Orang-orang yang mau melayani Tuhan sepenuh hati karena didorong oleh kasih yang sungguh. <>

3 komentar:

  1. Agus Budiwan SH13 Agustus, 2009

    Komentar:Jemaat dan Kristen Amatir
    -Mengkaji pengalaman menangani bisnis Discotheque yg diidamkan menjadi No. 1 di Asia, di Jakarta.
    Kami memakai 20 pelukis alam-amatir yg digaji untuk mebuat design interior-lukisan fresco/atap-langit-langit ruangan;selain itu kami juga membayar seorang Pelukis Profesional lulusan Seni rupa ITB Bandung untuk menjadi pengawas.
    Saat lukisan jadi...jelas beda hasil pelukis Bali, ukran tangan lebih besar dari ukuran kaki, ukuran kepala bisa lebih besar dari ukuran yg normal.
    Sekolah formal,tetap diperlukan dan lebih baik-sekalipun bukan mutlak dalam pelayanan.Syalom !

    BalasHapus
  2. Dear Pak Agus Budiwan,

    Terima kasih banyak atas infonya, … noted.
    TUHAN memberkati !

    Para pekerja (penginjil) dalam team kami adalah orang-orang yang melayani TUHAN semata-mata karena
    mereka MENGASIHI TUHAN dan didorong oleh KASIH TUHAN (Yoh.21:15-17; 2 Kor.5:14).

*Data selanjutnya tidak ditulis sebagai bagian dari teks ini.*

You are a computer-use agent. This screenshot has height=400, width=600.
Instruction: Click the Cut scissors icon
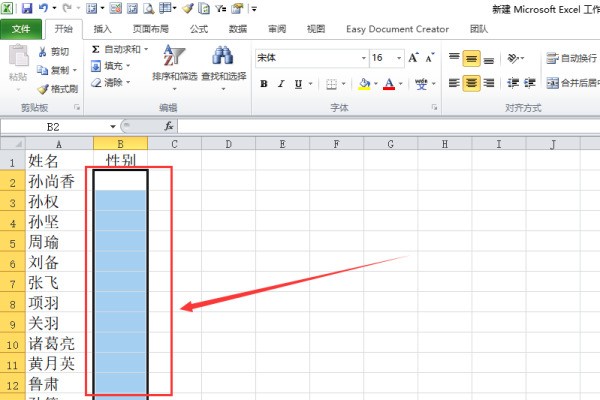(x=42, y=51)
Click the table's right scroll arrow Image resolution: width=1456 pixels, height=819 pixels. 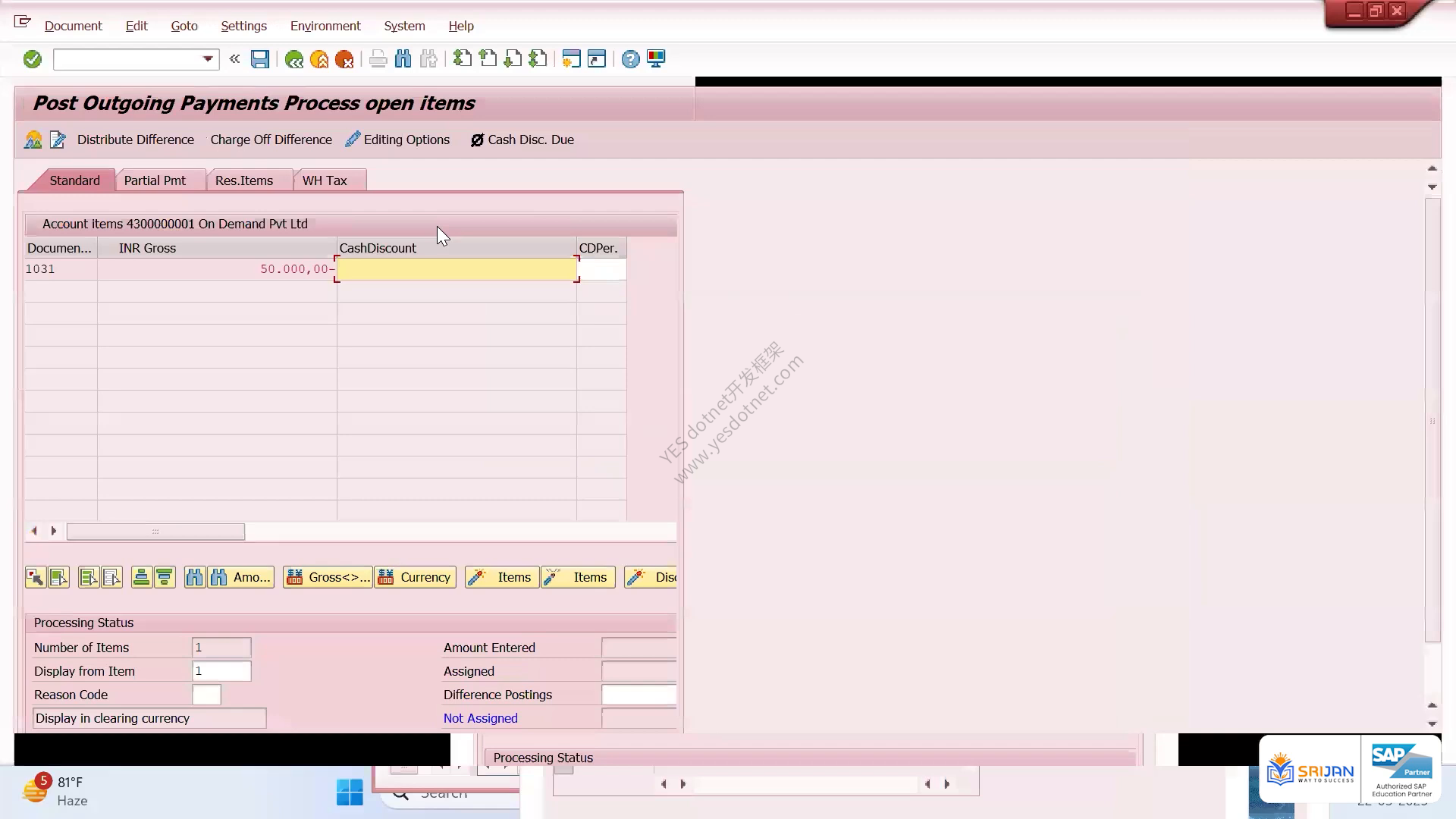tap(54, 531)
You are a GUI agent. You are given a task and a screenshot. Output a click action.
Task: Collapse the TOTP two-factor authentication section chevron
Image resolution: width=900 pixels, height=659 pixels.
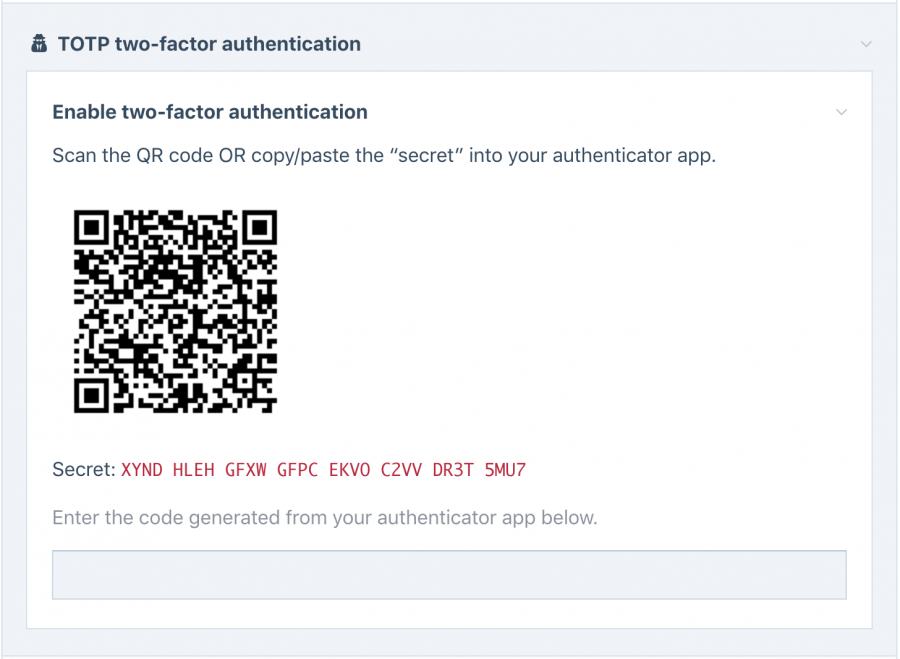[866, 44]
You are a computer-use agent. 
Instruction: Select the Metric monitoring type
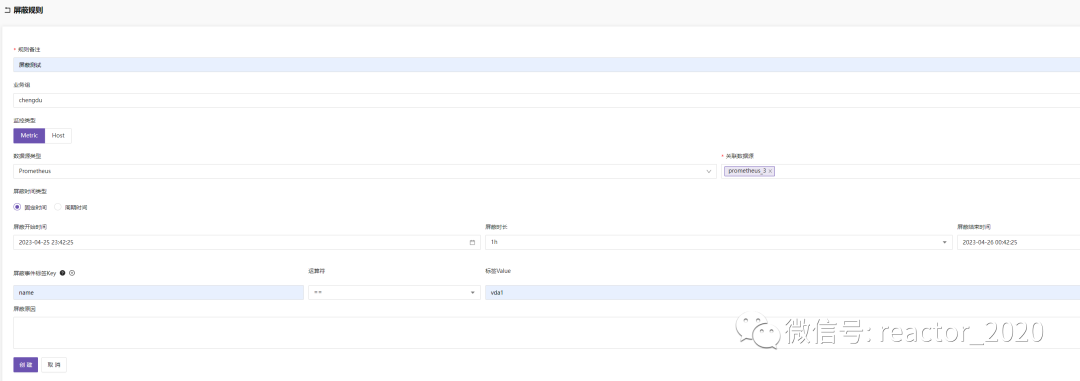(x=29, y=136)
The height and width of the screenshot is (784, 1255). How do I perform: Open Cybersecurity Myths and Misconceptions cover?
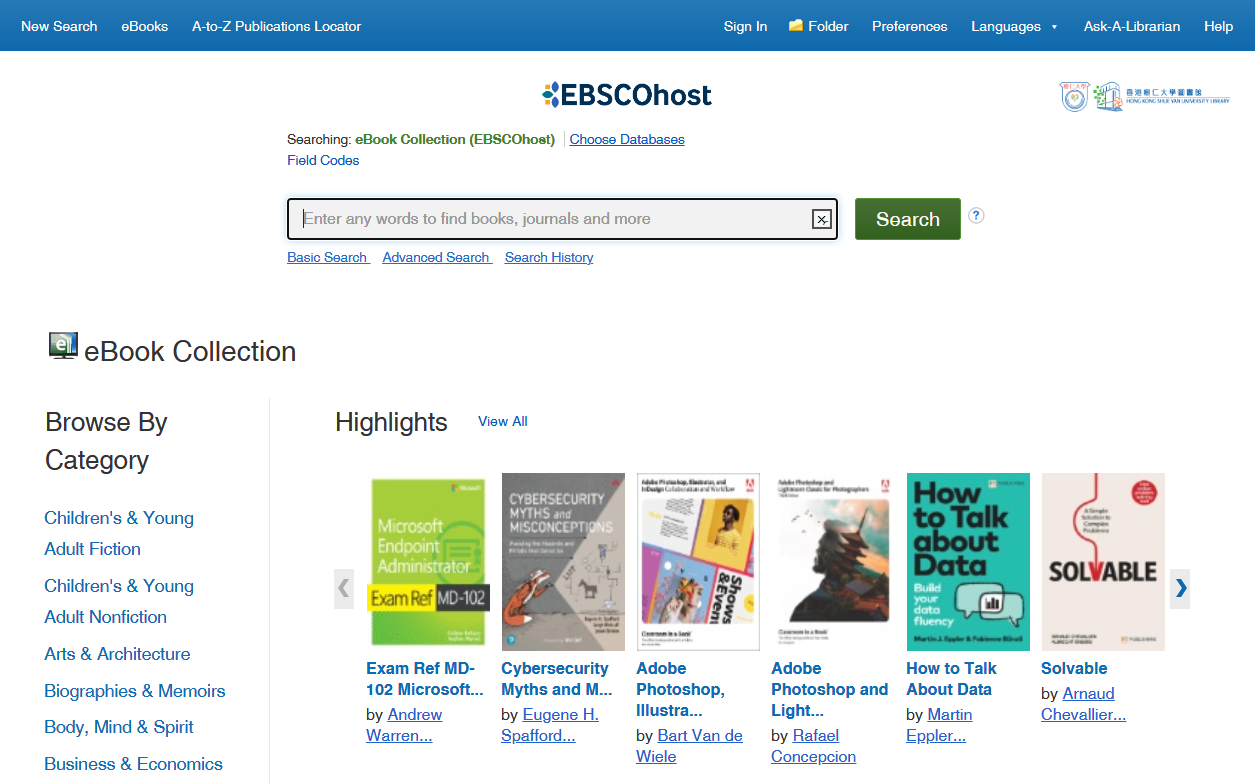click(x=563, y=561)
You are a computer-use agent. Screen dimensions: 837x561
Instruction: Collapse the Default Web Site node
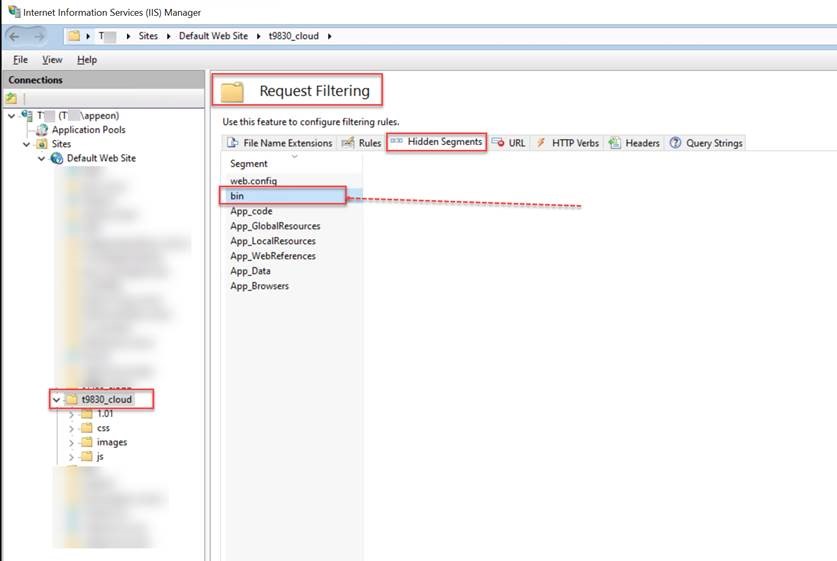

    Di samping itu walaupun banyak di antara mereka yang berpendidikan tinggi, baik umum maupun teologia / misi,
    mereka tidak mengandalkan kemampuan diri (manusia) melainkan mengandalkan ALLAH yang memakai mereka.
    Rekan-rekan dalam team ini tidak pernah, atau jarang sekali mencantumkan gelar-gelar kesarjanaan mereka
    ---kecuali suatu waktu diperlukan dalam kasus tertentu--- padahal banyak di antara mereka yang menyandang gelar
    sarjana matematika, fisika, insinyur, sarjana ekonomi, dsb. dan dalam pendidikan teologianya ada yang sampai pada jenjang doktor.

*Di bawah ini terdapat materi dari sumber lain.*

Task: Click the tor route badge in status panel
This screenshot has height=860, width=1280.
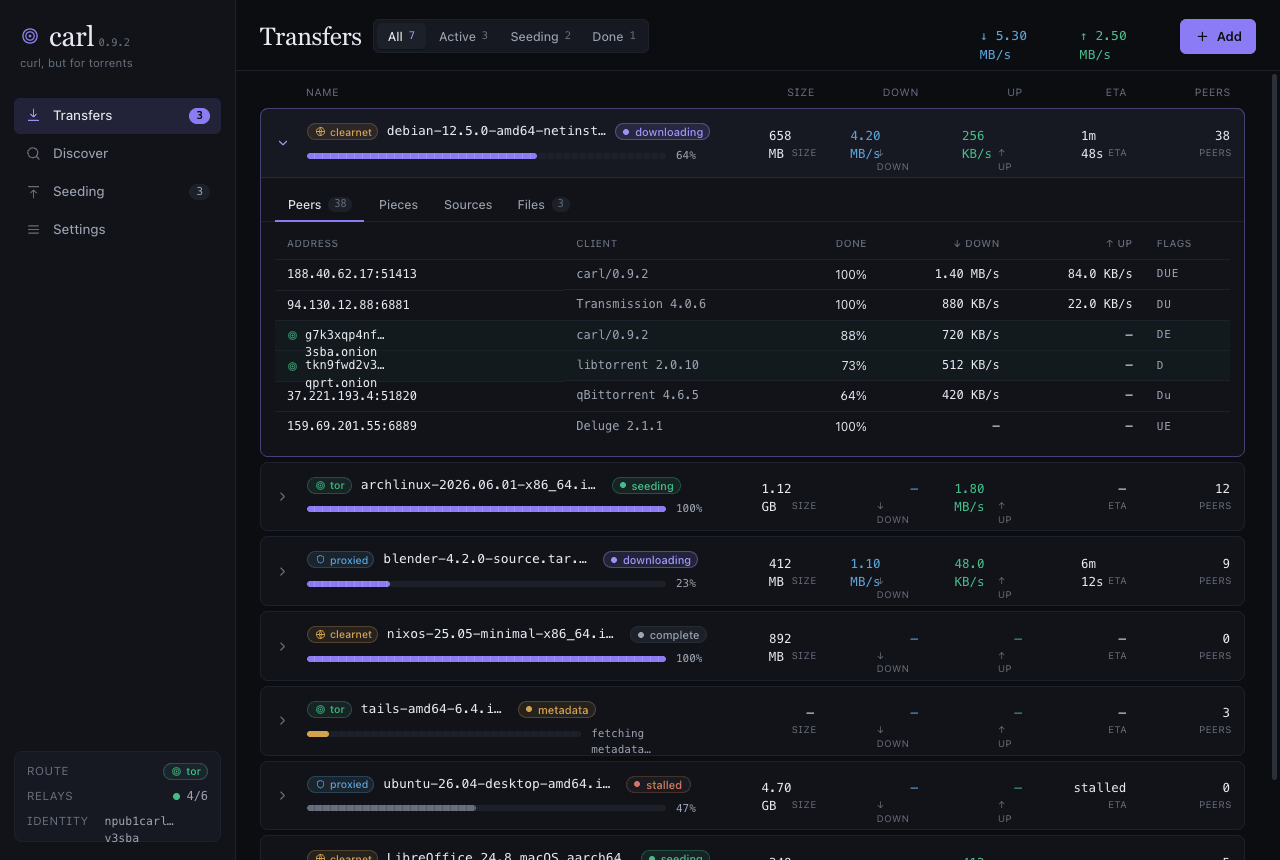Action: (x=185, y=771)
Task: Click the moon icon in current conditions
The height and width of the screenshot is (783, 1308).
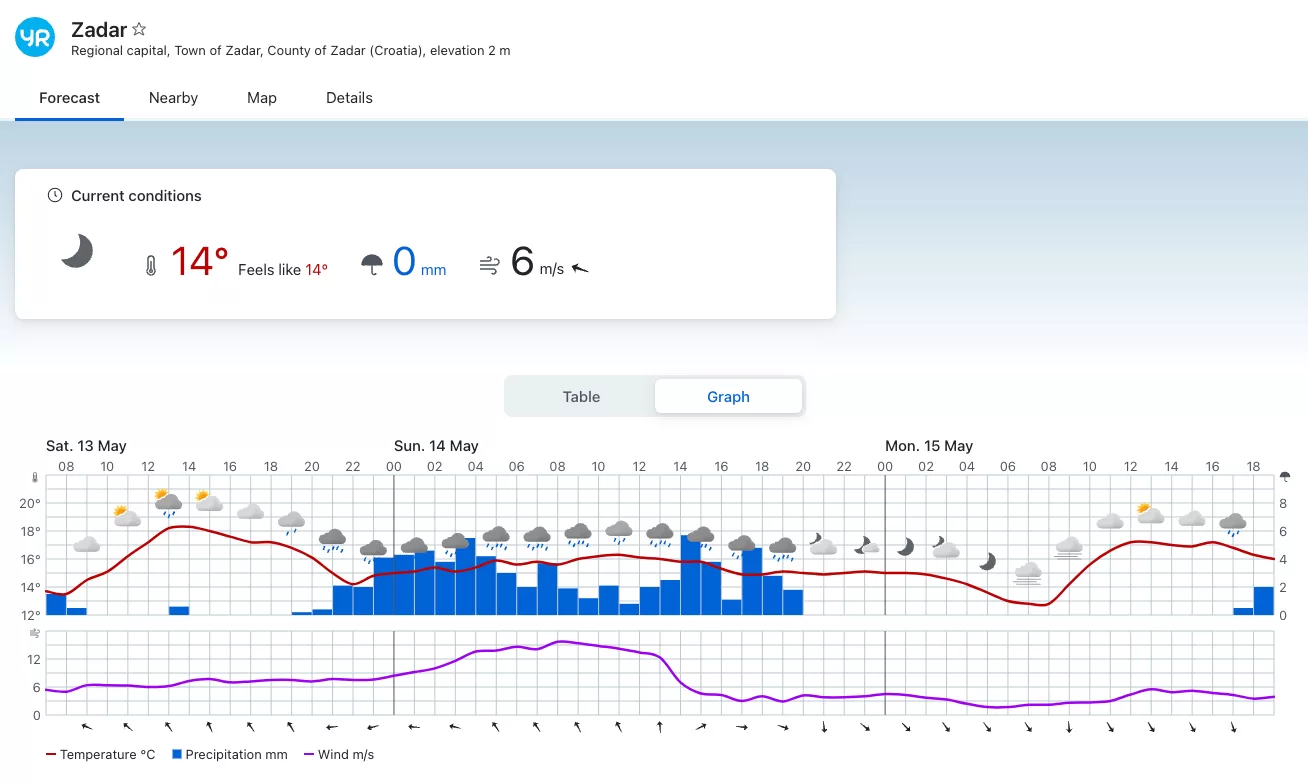Action: (77, 251)
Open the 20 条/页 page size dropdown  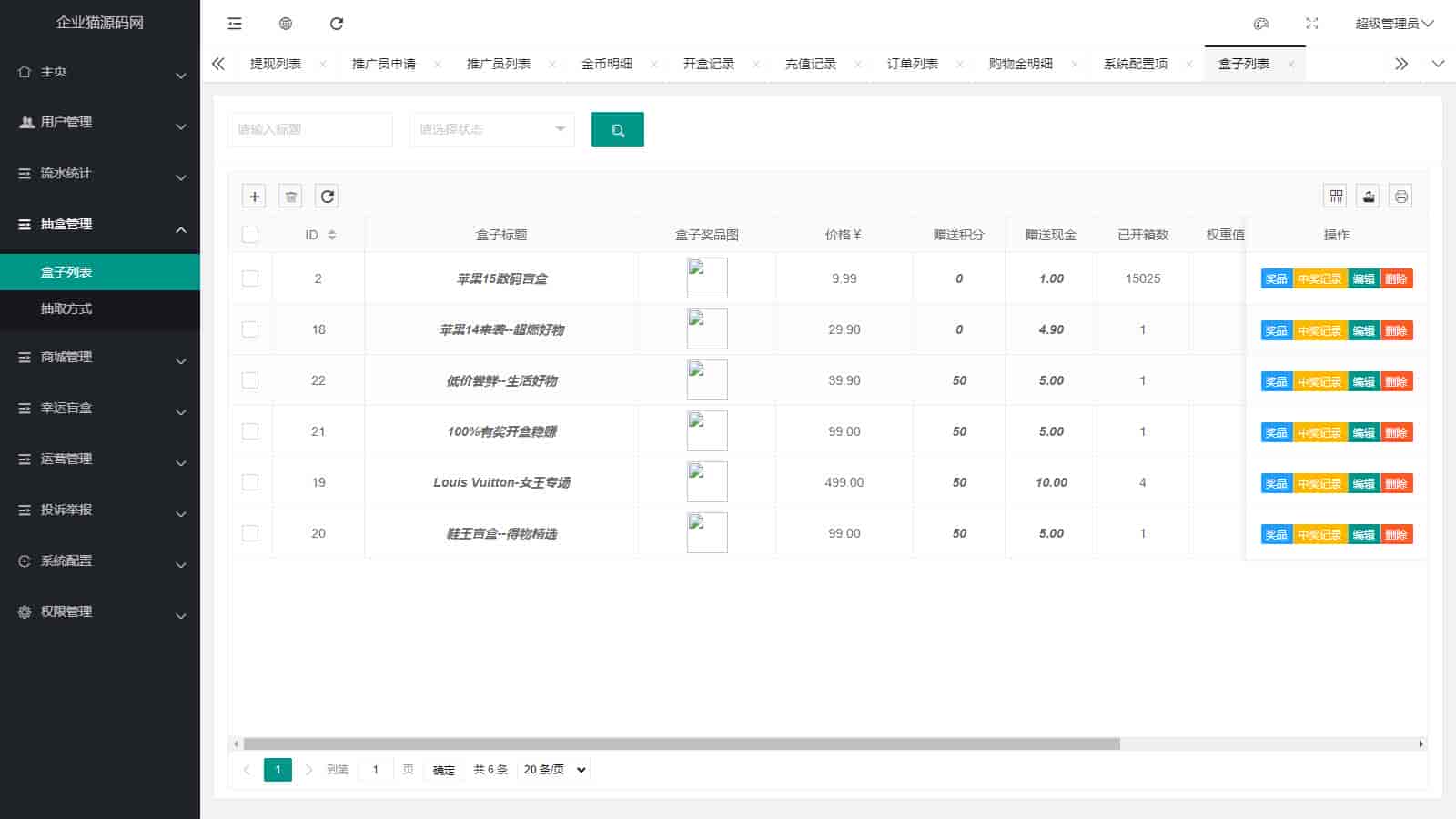pyautogui.click(x=554, y=770)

    INTERUPSI: (---Di sini bapak bisa lihat bahwa kami TIDAK ANTI pendidikan atau persiapan diri atau melengkapi diri; dan
    kami TIDAK MEMAKSUDKAN kalau mau melayani Tuhan harus bodoh, dungu, atau tidak perlu belajar apa-apa---  )

    Kami lanjutkan perihal rekan-rekan dalam team kami di atas.
    Mengapa mereka demikian, tidak menggembar-gemborkan kemampuan diri & segala macamnya?
    Karena rekan-rekan kami menyadari betul bahwa mereka hanyalah alat-alat di tangan tukang kayu itu,
    yang lebih penting ialah Siapa Tukang Kayu-nya, bukan apa alatnya.
    Karena rekan-rekan kami menyadari betul bahwa mereka hanyalah hamba (jongos) di bawah tuannya,
    yang lebih penting ialah Siapa Sang Tuan yang menunggangi keledai itu, bukan keledainya (hamba).
    Dan ironisnya, keledai biasanya bodoh, dungu, “amatir”; tidak seperti kuda yang “profesional”; tapi sungguh heran TUHAN
    memilih keledai untuk masuk ke Yerusalem.

    Lagipula, dari pengalaman di lapangan & pelayanan bertahun-tahun, pada umumnya orang banyak (people) tidak peduli apakah
    kita seorang penyandang PhD. atau bukan, selama kita TIDAK PEDULI pada mereka! Jadi yang penting adalah (apapun jenjang
    pendidikan atau persiapan kita), APAKAH KITA PEDULI PADA MEREKA, JIWA-JIWA YANG MEMBUTUHKAN PERHATIAN + KASIH + TINDAKAN NYATA?

    Maaf, tetapi kami memang tidak begitu tertarik pada pernyataan-pernyataan belaka, kami lebih tertarik pada kenyataan.
    Kenyataannya bagaimana? Apakah kita sungguh mendoakan pelayanan misi? Apakah kita memberi untuk kebutuhan misi? Apakah kita bahkan mau pergi untuk misi?
    Do we really do something for “missio Dei” ?

    Terakhir, supaya kalau ada sesuatu prestasi yang dicapai, betul-betul itu karena KUASA TUHAN yang turut bekerja dalam hati manusia,
    bukan hasil kemampuan kedagingan manusia, supaya jangan ada orang yang menepuk dada! (Efesus 2:9; I Kor.1:29).

    BalasHapus
  3. Lama tak menulis , apa kabarnya ? Saya suka balasan Anda. Ladang menguning di Indonesia namun pekerjanya kurang . Apa yang bisa didoakan untuk pelayanan misi nya kini .Tak terasa waktu terus berjalan . Salam Agus Budiwan - Vancouver Canada.